Feature #4343
openASF strategy should isolate timed-out or NACK'd interests into separate namespaces
0%
Description
In the week of October 9, 2017, some problems occurred on the NDN Testbed that revealed some flaws with the ASF strategy.
Currently, if the local NFD instance has a FIB entry for a very broad prefix (in our case, it was /ndn/edu/ucla
), then even one misbehaving or malicious prefix anchored there is capable of causing major routing disruptions for all traffic at that prefix. The strategy should be able to defend against things like this, in some way.

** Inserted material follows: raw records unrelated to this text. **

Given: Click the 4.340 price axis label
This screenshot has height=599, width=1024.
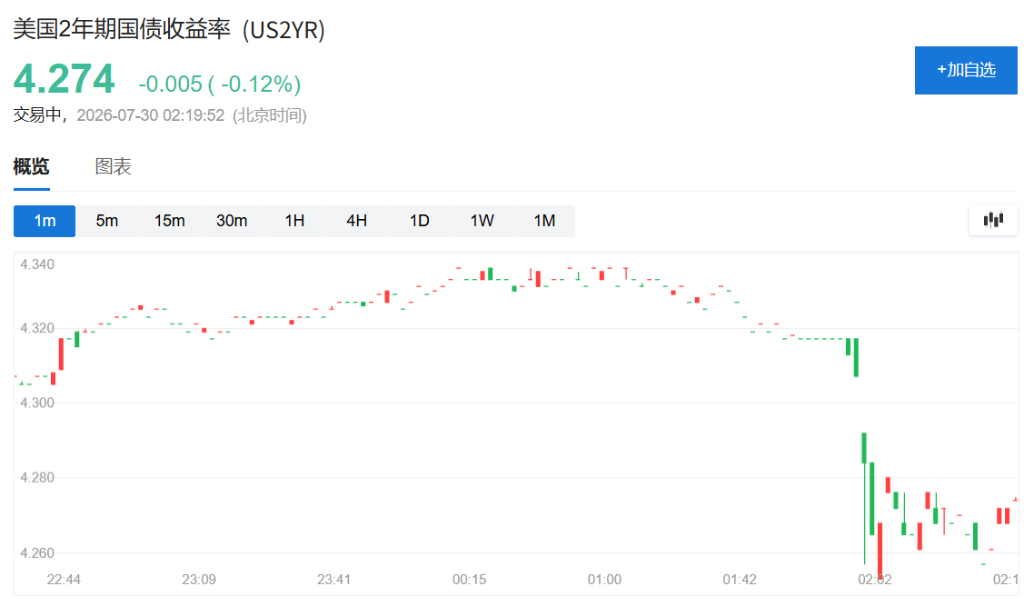Looking at the screenshot, I should pyautogui.click(x=37, y=265).

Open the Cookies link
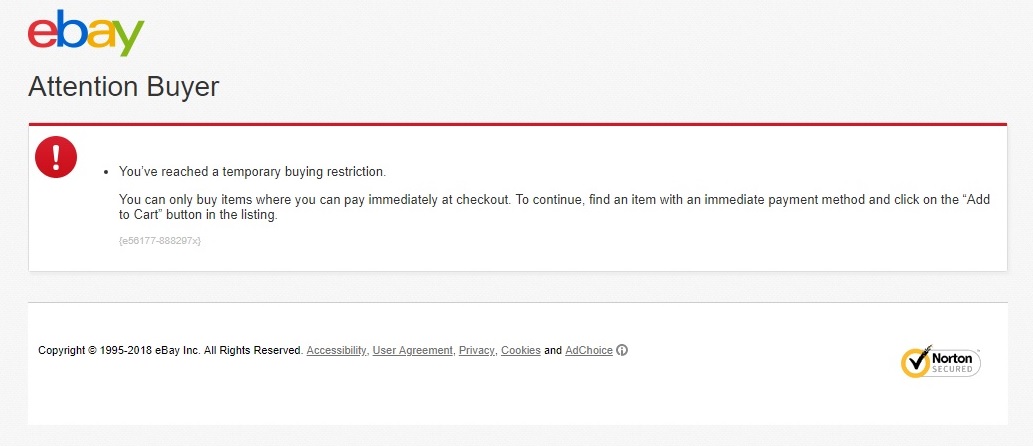tap(520, 351)
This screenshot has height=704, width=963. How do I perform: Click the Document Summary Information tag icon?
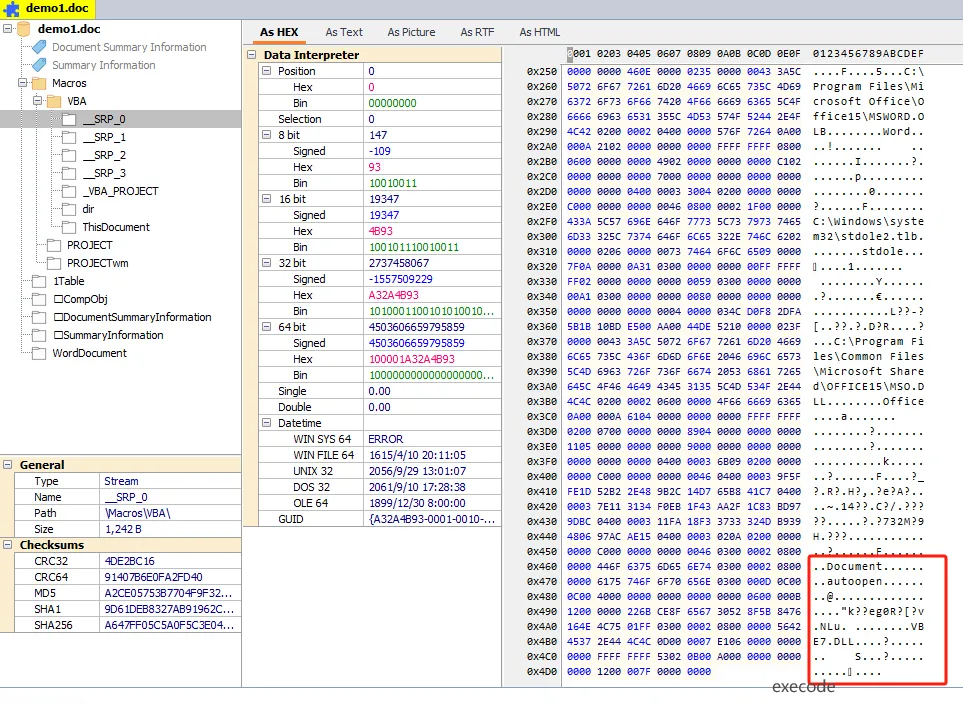pos(39,47)
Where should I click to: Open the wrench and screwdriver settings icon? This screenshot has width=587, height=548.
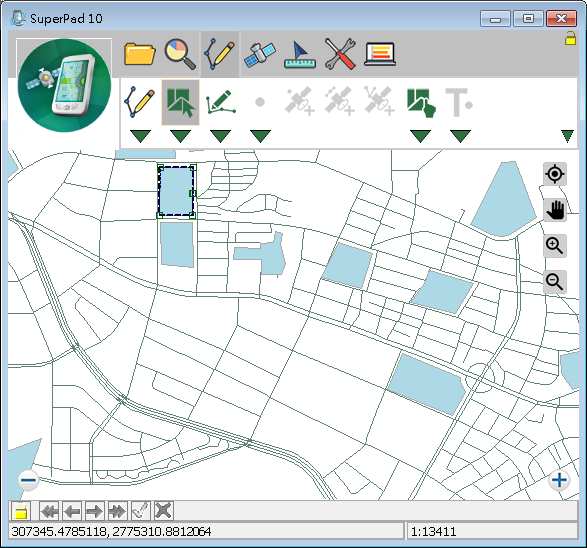point(340,54)
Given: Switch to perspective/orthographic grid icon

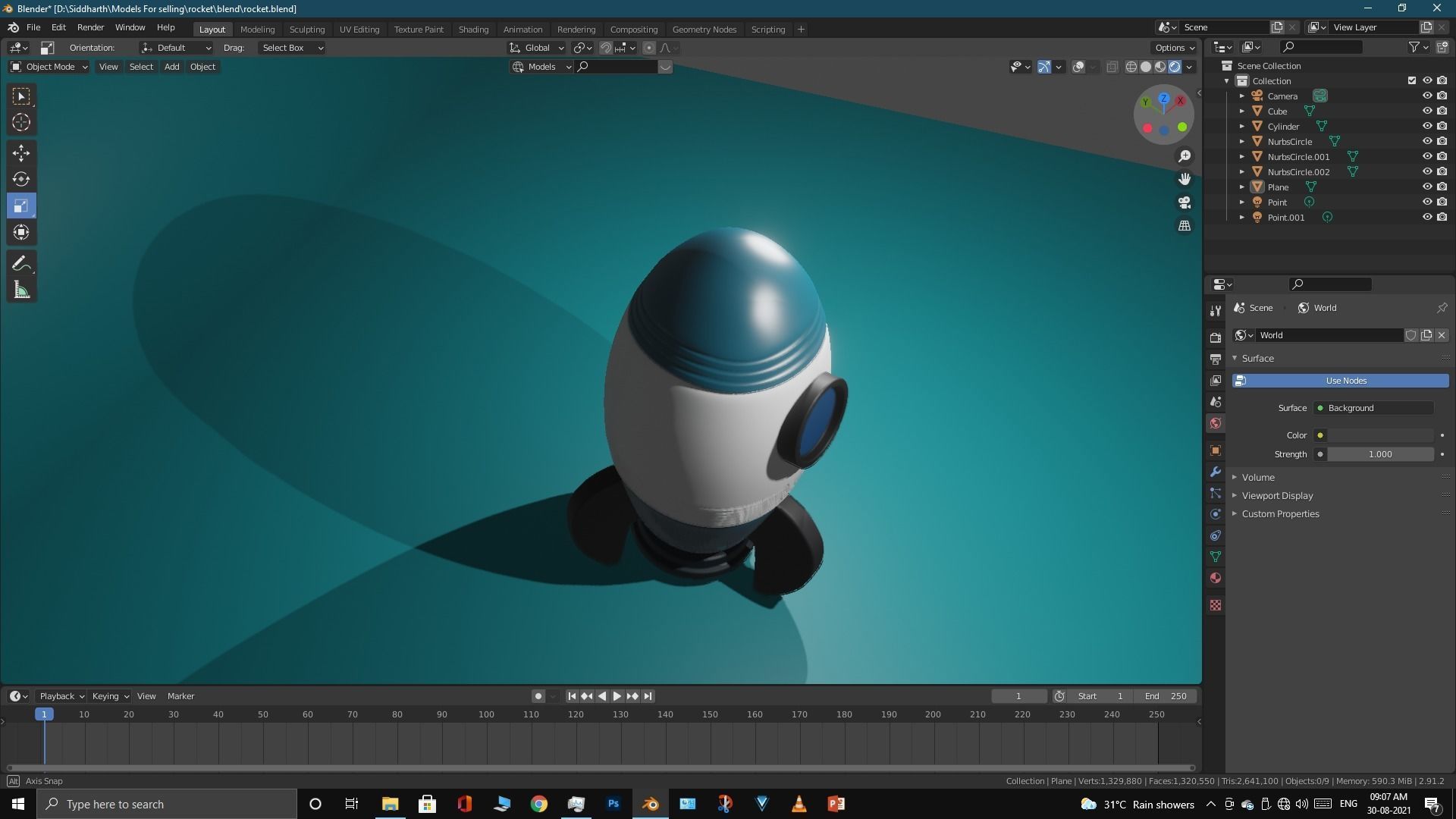Looking at the screenshot, I should [x=1184, y=226].
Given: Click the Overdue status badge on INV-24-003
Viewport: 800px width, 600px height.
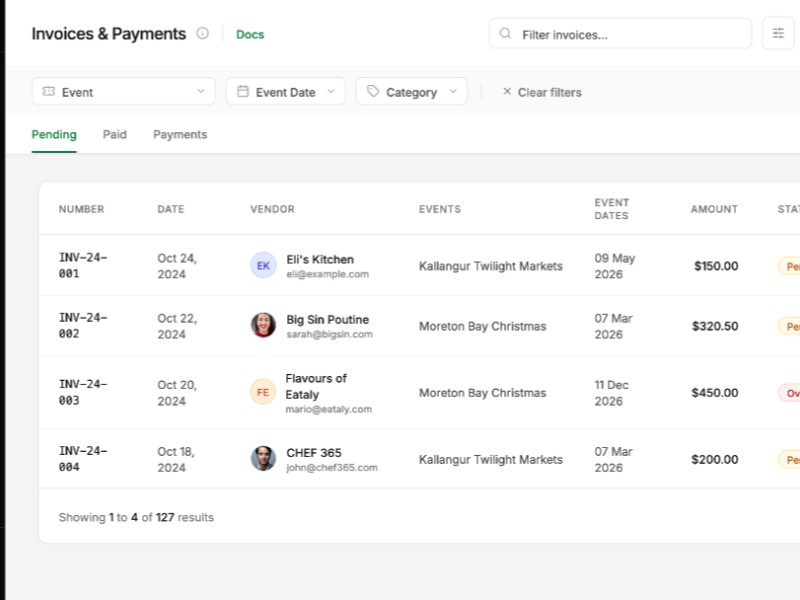Looking at the screenshot, I should [x=790, y=392].
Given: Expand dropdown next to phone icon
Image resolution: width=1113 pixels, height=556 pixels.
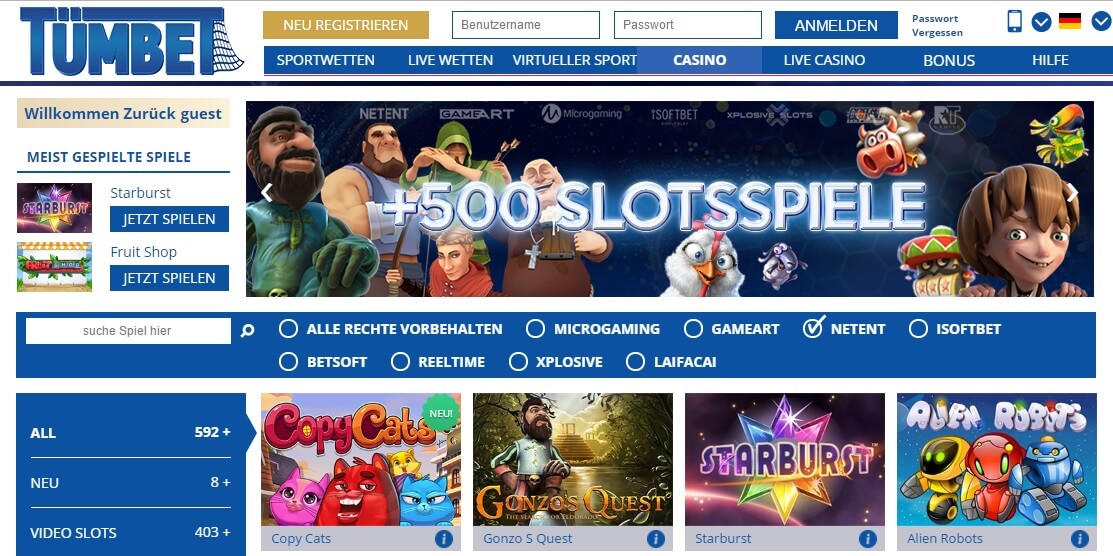Looking at the screenshot, I should pyautogui.click(x=1041, y=22).

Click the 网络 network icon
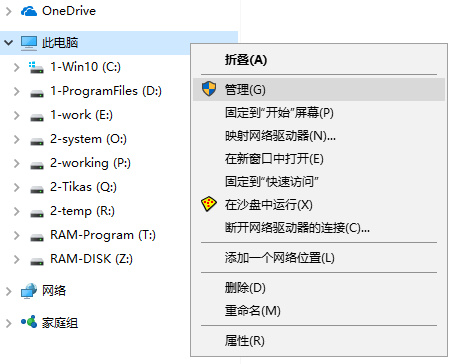click(x=29, y=291)
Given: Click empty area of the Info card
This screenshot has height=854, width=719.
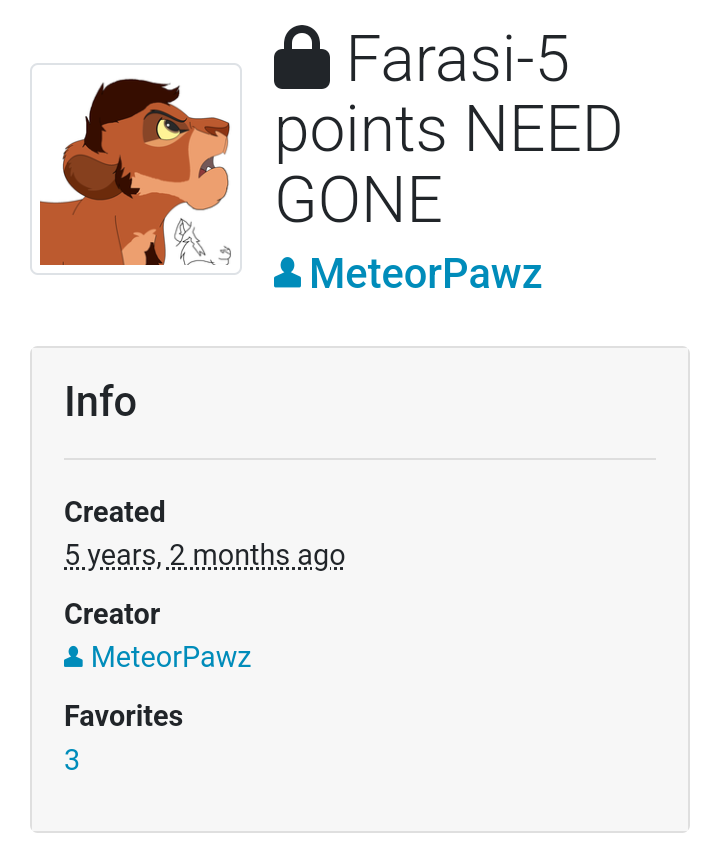Looking at the screenshot, I should 463,681.

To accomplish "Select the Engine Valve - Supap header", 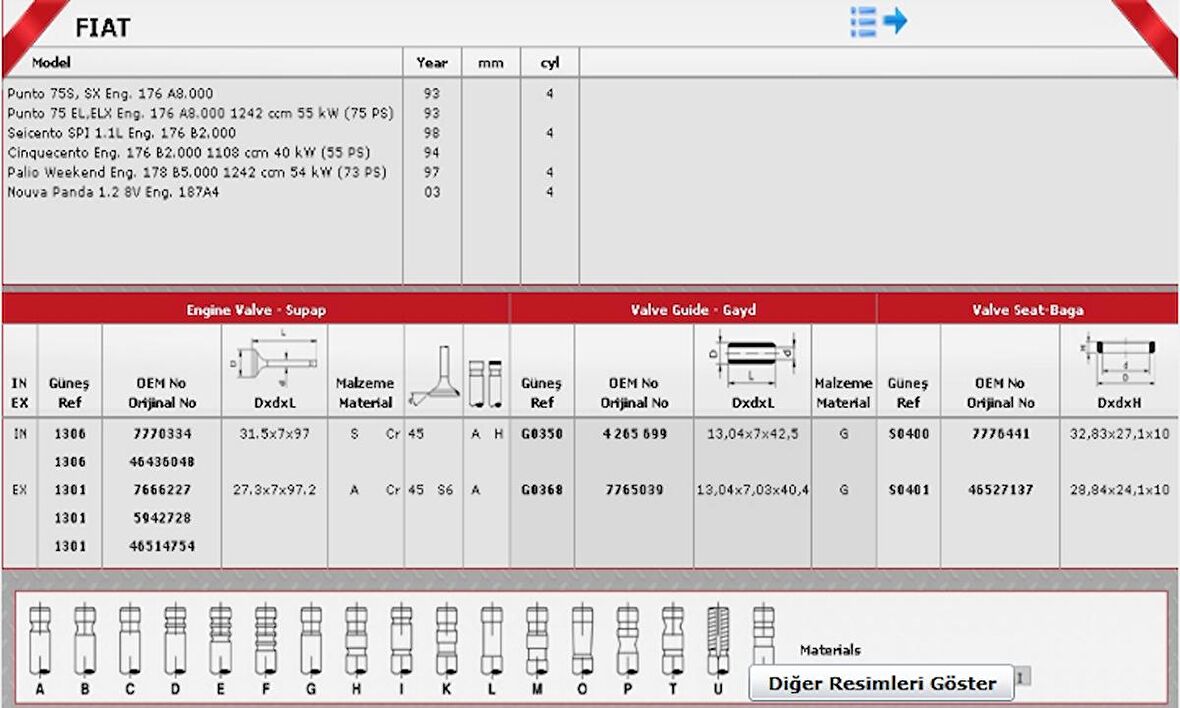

I have one suggestion to mitigate this: Whenever some interest provokes a NACK or is timed-out, the strategy should remember which namespace that was, and only change its nexthop selection for that namespace. Moreover, the strategy could choose to isolate a namespace that's an n-component prefix of the offending interest. The amount of components to remove should be configurable.
Updated by Nicholas Gordon about 7 years ago
I have a few thoughts, but these are more rough and un-discussed, so they are living in a note:
There could be a mechanism such that a prefix is considered "non-responsible", that is, interests under this prefix would always be isloated into their own namespaces, so that other, unknown traffic is considered "innocent", and nexthop choices are only affected for offending interests. This could be used in supplement to or instead of the suggestion in the issue description.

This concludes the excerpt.